その場合でもオンライン版は使用が可能ですので検討してみても良いかも知れません。会社のサーバー(もしくはパソコン)にあるデータを共有したいという事ならFTP(ファイル転送規格)の設定をしておけばIDとパスワードを知っている人しかアクセスが出来ませんのでID&パスワードの管理さえ徹底すれば安心です。

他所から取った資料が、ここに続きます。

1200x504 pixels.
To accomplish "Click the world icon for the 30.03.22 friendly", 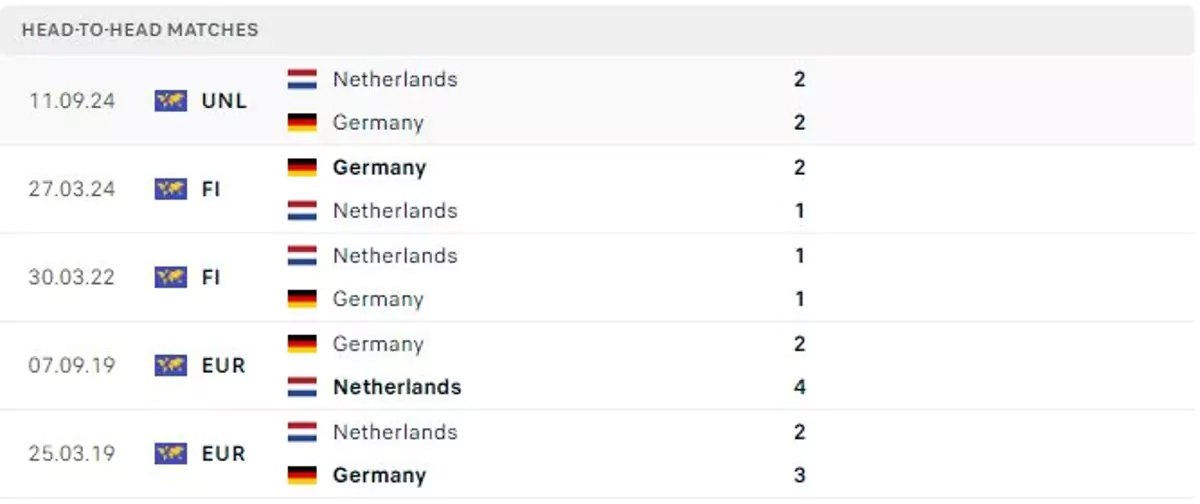I will tap(170, 277).
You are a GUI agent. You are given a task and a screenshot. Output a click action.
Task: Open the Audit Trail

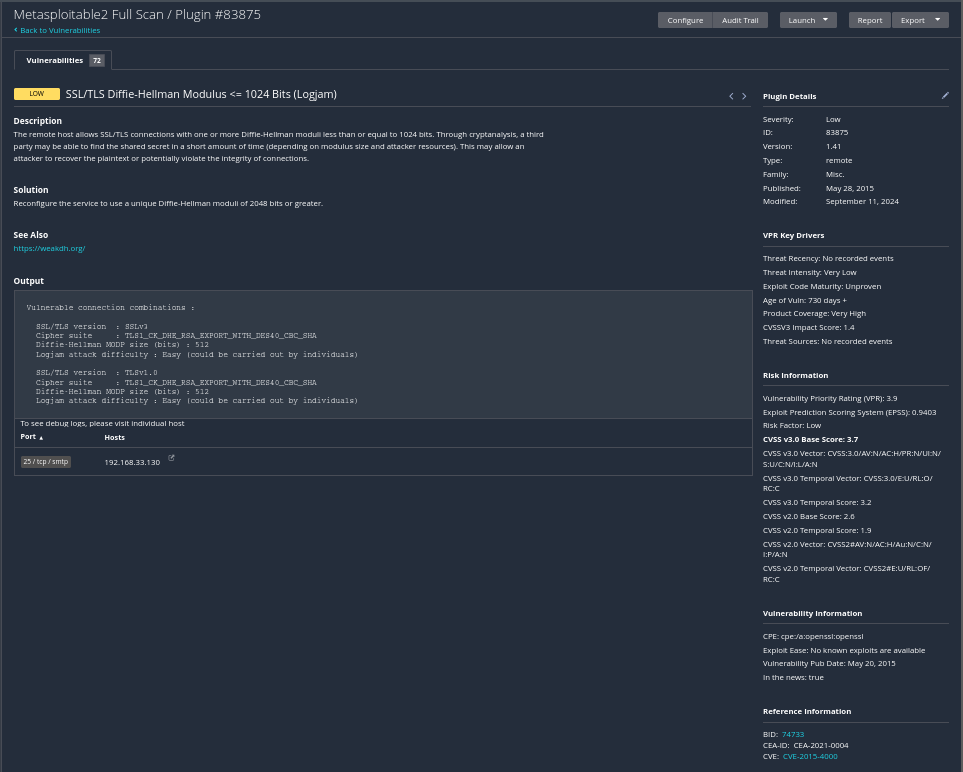click(x=740, y=20)
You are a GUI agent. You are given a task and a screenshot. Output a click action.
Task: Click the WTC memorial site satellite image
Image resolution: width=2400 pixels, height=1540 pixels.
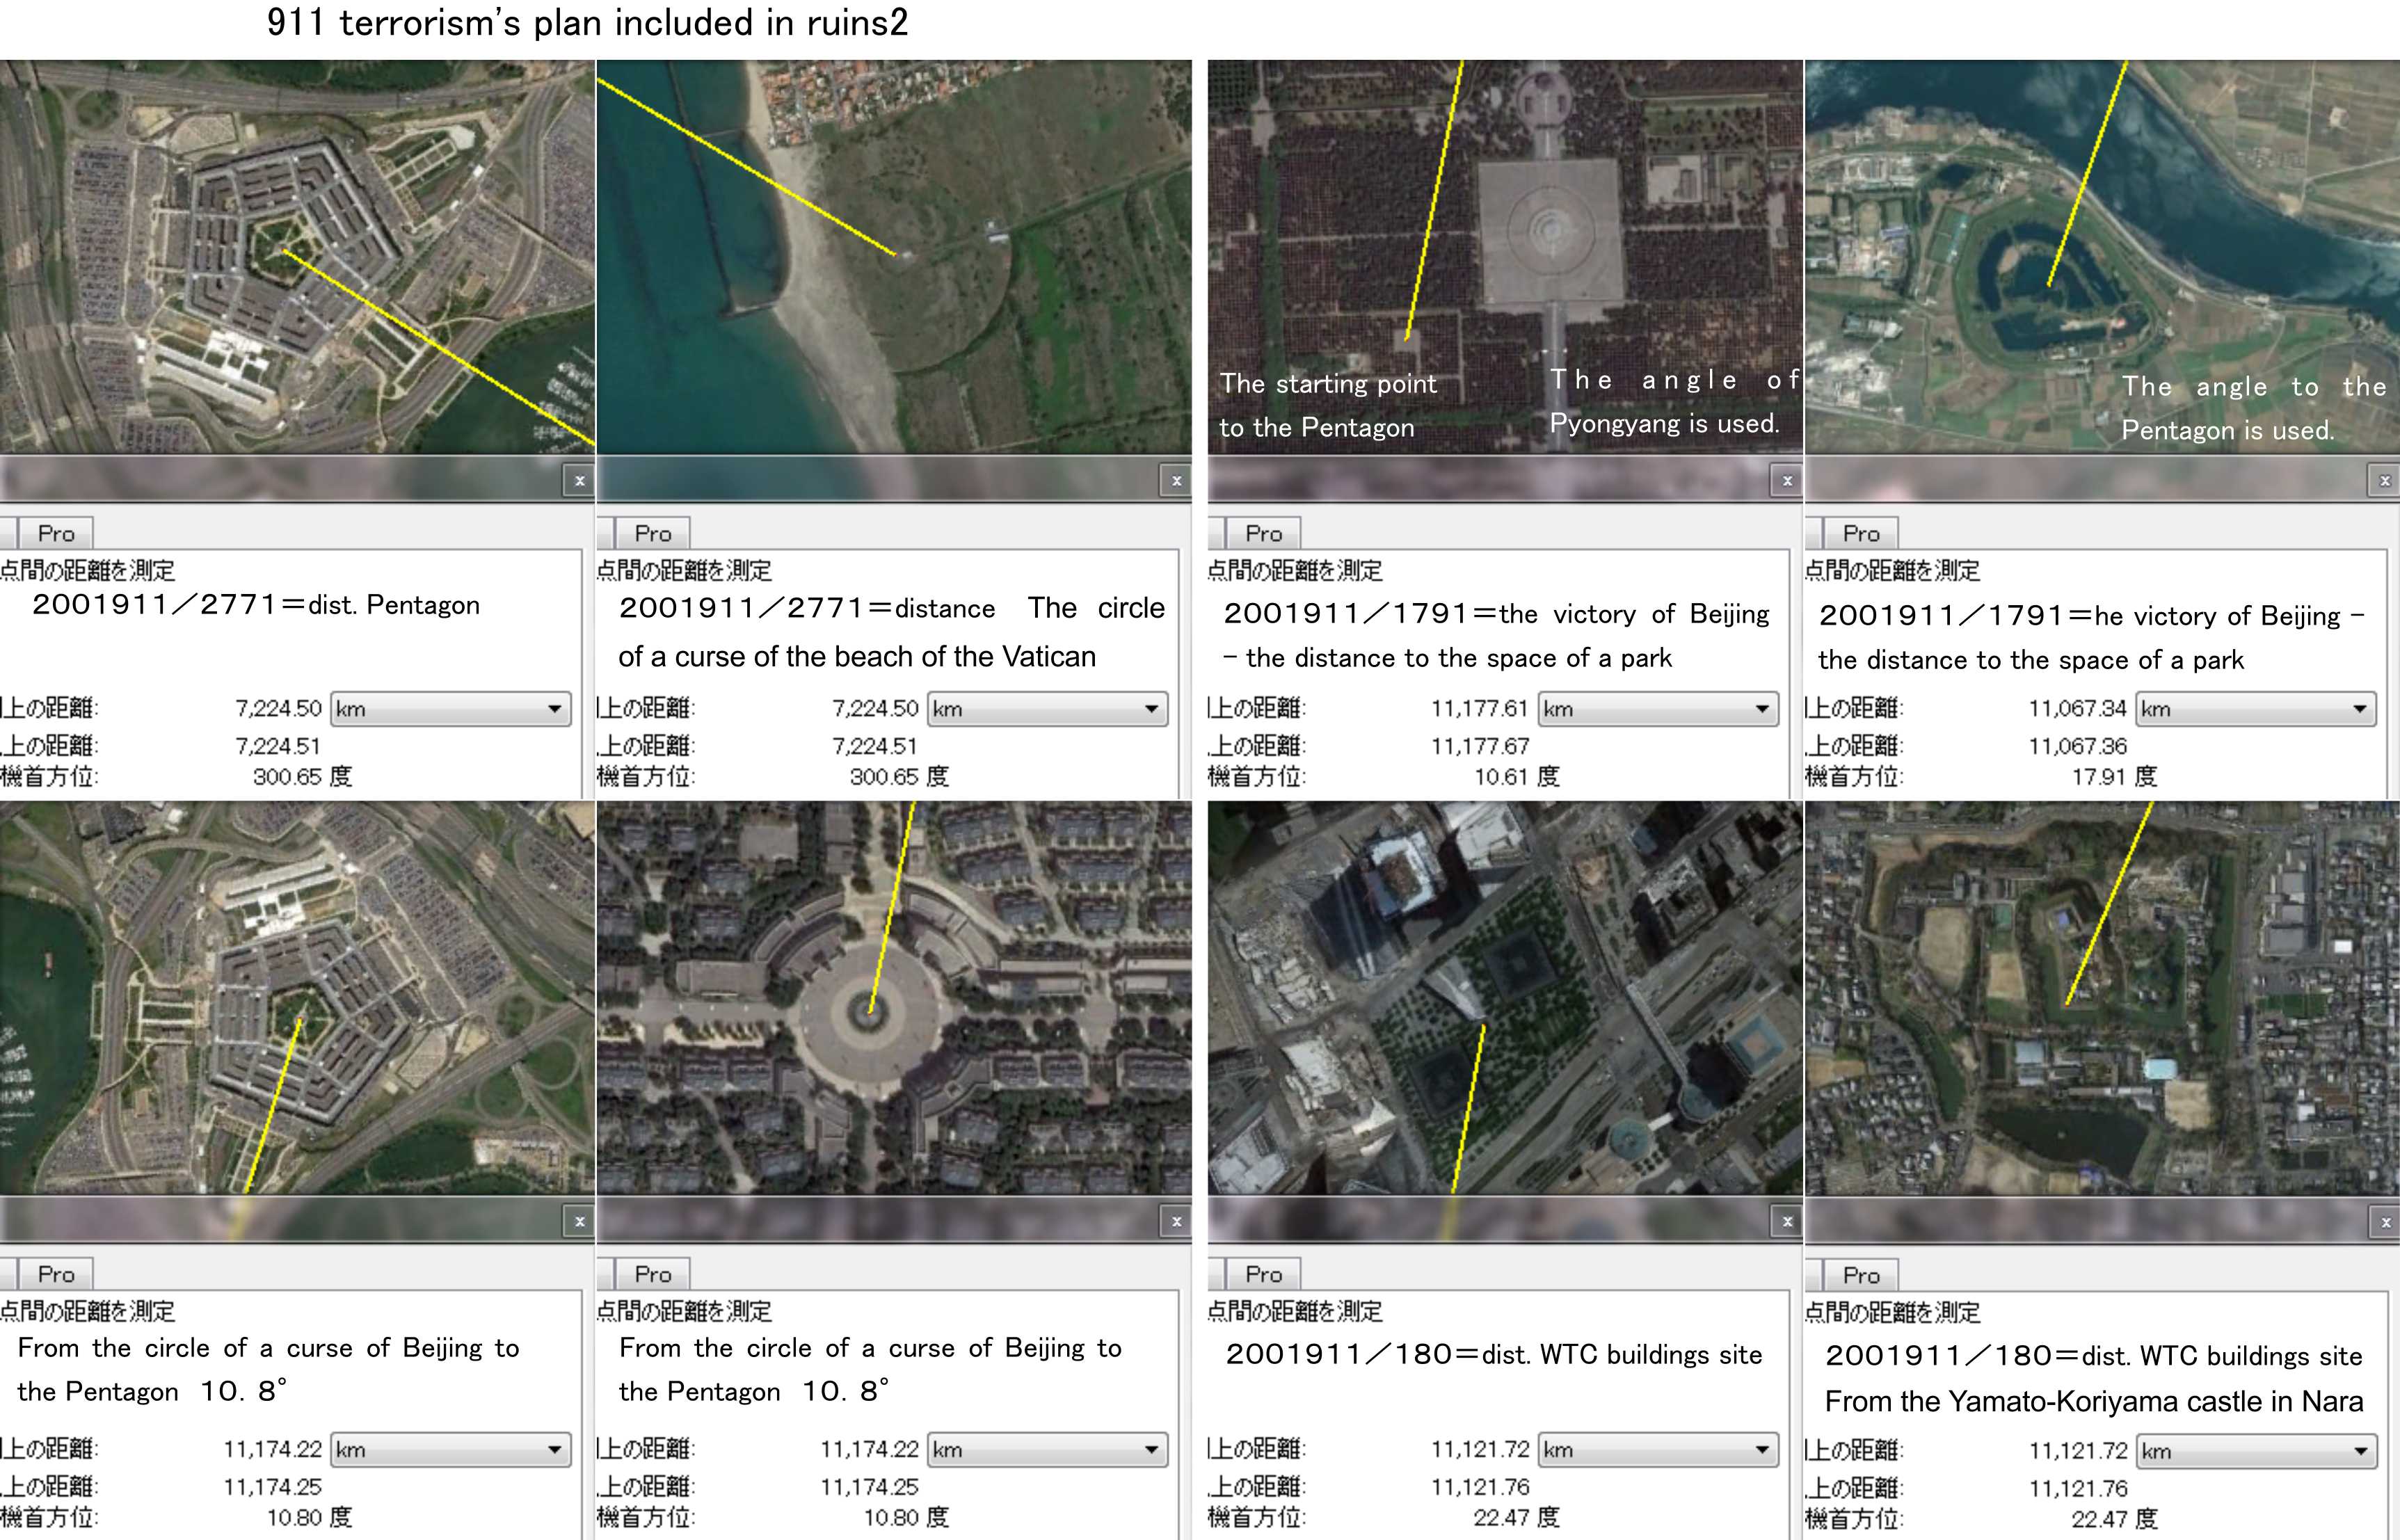pos(1505,997)
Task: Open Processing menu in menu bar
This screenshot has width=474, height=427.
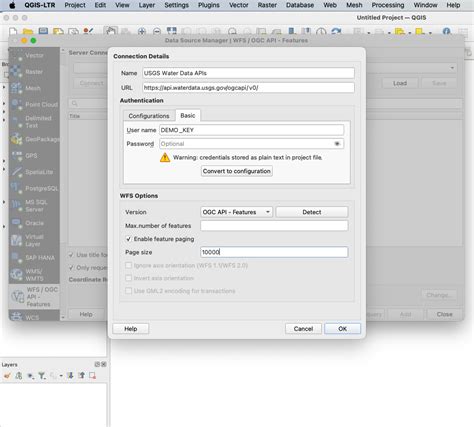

ちなみに、必要なエクセルファイルを一時的に自分のパソコンの中にダウンロードしてからそれを自分のMicrosoftアカウントのOneDriveストレージにアップロードして編集するという操作も出来るので、転送やアップロード、ダウンロード、そして会社のサーバーに最新版のデータを戻すという一連の考え方を理解する必要がありますが、やれば出来ます(しかも無料で)
テレワークには『シャドウIT』の落とし穴も
新型コロナウイルスに於いてはいかに未然に感染を防ぐかという事に皆さん砕身している事と思いますが、コンピュータの世界でも同様です。
パソコンを使った作業が煩雑な場合、もっと効率的に使えないものか?というのは誰しも考える事です。
本来は、その作業のやり方や使っているソフトウェアやシステムの改善で対応してもらうのが正しい対処法ですが、多くの場合はそうは簡単にいきません。
で、いろいろとネットを調べるうちに便利そうなフリーソフトウェアがあるのを見つけてダウンロードしてインストールすると、結構な確率で余計なソフトやADウェアと呼ばれる広告を勝手に表示するソフトなどもインストールされてしまうのです。
そして、最悪の場合はコンピュータウイルスも同時に入り込みます。
こうなってしまうと手がつけられません。
本人は良かれと思ってやった事が会社の財産や信用を無くしてしまう入口を作ってしまいかねないというのがこのシャドウITの怖いところです。
※シャドウITとは会社側の知らない場所でコッソリ導入するソフトやサービスの事
最後に
いろいろと書き連ねてきましたが、少しばかりの知識と手間でこれからのテレワーク時代を安価で安全に乗り切るヒントになればと思います。